OK.....I have officially replaced my adult vocabulary for a 3 year old vocabulary. Even as I write this I sit for several minutes in the middle of each sentence to try to find my words. I seem to have lost any capability of having an adult conversation with words bigger than 5 letters. It took me 4 minutes to think of the word capability. How sad is that? I was trying to write a comment on my friends Alias blog the other day and somewhere in my head I had a really intelligent response but I had No words to put it in. I takes me so long to put words to my thoughts that by the time I actually do I have a 3 year olds whining for my attention or a newborn that wants to nurse. I eventually gave up because my brain started to hurt! :) My children turned my brain into mush! AGHHHHHH! :) Does anyone else get this? Will I ever get my intellagence back?

Tuesday, March 07, 2006

Sharing my Qhirks.....


I figure I can get away with this whie they are young. Right now my kids enjoy things that I do because they want to be like mommy and daddy. THere will soon come a day when we arent so cool and I am taking Full Advantage!! :) So, for now....Jack and Asher are Alias fans along with their parents! Arent they Lucky!
During the Acadamy Awards when Jen came out to present an award Jack exclaimed "mama, its Sydney!!!" Thats my Boy! Speaking of that....did you see her almost totally wipe out as she came out!
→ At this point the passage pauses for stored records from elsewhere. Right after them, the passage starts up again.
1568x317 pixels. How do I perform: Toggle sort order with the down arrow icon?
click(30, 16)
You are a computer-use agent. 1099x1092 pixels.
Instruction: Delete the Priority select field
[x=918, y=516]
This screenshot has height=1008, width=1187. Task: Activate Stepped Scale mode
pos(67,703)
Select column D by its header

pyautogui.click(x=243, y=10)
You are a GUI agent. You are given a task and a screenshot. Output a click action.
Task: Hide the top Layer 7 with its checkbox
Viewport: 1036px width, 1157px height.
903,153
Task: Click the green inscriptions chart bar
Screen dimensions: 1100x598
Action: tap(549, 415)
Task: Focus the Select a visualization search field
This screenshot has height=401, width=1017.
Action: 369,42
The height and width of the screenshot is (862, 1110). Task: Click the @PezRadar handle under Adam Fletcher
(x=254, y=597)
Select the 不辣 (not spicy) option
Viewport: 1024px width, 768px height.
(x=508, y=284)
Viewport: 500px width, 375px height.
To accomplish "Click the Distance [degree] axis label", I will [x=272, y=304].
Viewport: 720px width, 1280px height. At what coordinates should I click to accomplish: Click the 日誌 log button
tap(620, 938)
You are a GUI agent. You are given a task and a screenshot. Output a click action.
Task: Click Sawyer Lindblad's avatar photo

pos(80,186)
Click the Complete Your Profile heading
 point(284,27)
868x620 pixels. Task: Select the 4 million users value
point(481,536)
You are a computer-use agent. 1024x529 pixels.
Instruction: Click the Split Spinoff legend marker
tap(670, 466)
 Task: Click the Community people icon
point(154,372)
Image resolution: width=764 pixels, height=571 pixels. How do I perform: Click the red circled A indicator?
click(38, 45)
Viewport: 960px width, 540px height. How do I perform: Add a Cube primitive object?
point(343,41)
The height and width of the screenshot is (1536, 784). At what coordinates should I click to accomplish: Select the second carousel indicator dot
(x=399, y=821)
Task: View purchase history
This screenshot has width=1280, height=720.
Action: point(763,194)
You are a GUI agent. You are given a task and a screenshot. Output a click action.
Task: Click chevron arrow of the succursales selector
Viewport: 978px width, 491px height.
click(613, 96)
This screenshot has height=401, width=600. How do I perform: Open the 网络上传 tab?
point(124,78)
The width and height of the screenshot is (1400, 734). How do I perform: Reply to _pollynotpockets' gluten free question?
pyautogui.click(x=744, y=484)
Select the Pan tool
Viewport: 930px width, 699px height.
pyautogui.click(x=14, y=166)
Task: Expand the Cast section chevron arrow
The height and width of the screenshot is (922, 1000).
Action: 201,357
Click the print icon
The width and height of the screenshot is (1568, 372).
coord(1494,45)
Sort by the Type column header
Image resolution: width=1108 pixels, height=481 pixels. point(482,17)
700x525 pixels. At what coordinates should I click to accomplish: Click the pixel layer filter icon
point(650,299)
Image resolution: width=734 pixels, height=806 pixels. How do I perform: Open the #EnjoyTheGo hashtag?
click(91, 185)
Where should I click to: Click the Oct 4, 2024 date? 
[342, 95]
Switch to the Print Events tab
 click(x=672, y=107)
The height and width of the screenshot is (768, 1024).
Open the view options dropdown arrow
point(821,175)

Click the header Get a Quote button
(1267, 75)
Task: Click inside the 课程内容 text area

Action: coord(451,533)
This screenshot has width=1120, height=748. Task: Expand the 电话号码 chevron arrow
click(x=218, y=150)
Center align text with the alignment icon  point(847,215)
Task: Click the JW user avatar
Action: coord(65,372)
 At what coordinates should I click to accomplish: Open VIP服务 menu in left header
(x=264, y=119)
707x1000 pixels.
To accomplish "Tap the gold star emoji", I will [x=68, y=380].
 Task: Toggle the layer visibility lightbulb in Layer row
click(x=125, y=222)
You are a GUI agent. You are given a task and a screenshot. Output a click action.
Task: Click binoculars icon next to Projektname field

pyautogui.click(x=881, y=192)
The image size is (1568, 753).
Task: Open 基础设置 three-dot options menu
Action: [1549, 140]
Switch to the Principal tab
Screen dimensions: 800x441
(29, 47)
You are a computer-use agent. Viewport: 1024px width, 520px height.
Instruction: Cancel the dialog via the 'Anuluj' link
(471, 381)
It was Very Close! Anyway, Not much more to say because I have spent my day with kids and my brain is pretty much mush! :) More on that later.....

Thursday, March 02, 2006

Happy Birthday Mom!!!!

Today is my mothers 56th birthday and though she is no longer here with us I wanted to acknowledge it all the same. I received a phone call last night from my best friend from middle school who I haven't talked to in a good 10-12 years. She continually told me how sad she was about my mom and how much my mom meant to her. I am always so incredibly surprised on how many lives she touched and how deeply she touched them. It must say something about a person when their pharmacist comes to their funeral. :) She was Amazing!
I also wanted to say thank you to my sister-n-law. My friend Janet asked me last night how I was dealing with not having my mom around since we were so close. I thought about it and I have to say that Its totally God that I have my sister-n-law, Elizabeth in my life. I can call and vent or cry or ask silly questions, and most of all I can sit and talk about my mom with her and know that she feels the same loss. So, Thank You, Elizabeth, for being there....And Thank you, John, for not moving you and your family away! :) OK, enough blubbering! Thanks for listening!
Oh, to John and Lee......Janet Cooper says hello!